Each entry below must be repeated exactly, with pictures left out.

################

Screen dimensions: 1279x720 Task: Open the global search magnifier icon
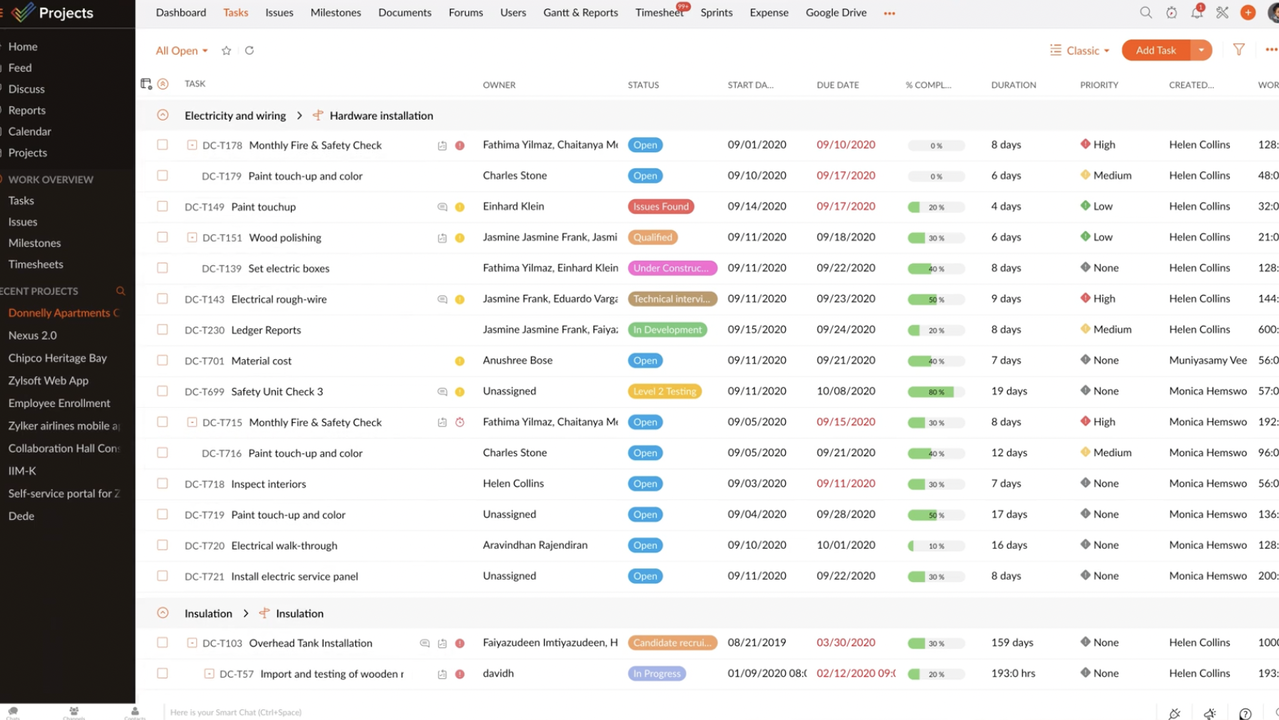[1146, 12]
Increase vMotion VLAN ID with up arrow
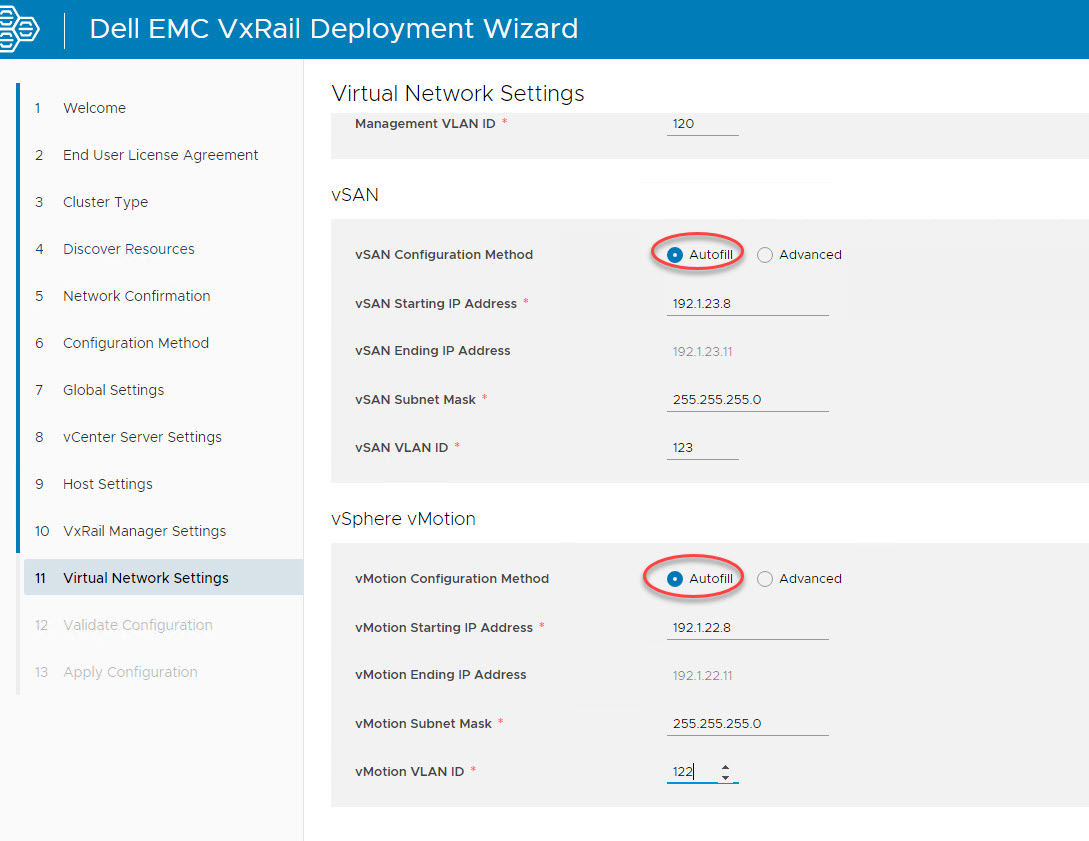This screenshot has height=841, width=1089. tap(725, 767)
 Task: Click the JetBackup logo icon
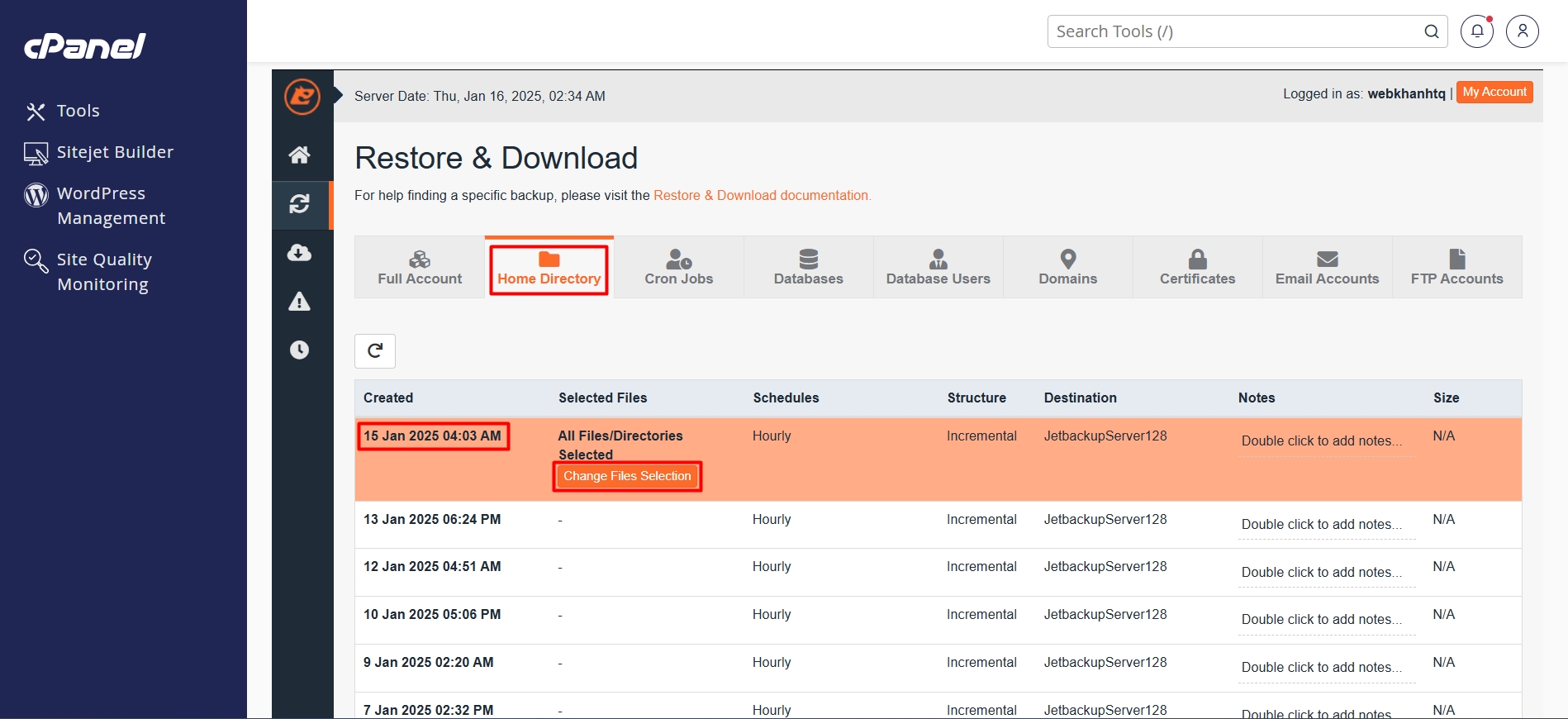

################

Solved exercise>
Screen dimensions: 1279x720 Task: Open the global search magnifier icon
[1146, 12]
Increase vMotion VLAN ID with up arrow
This screenshot has height=841, width=1089. tap(725, 767)
 Task: Click the JetBackup logo icon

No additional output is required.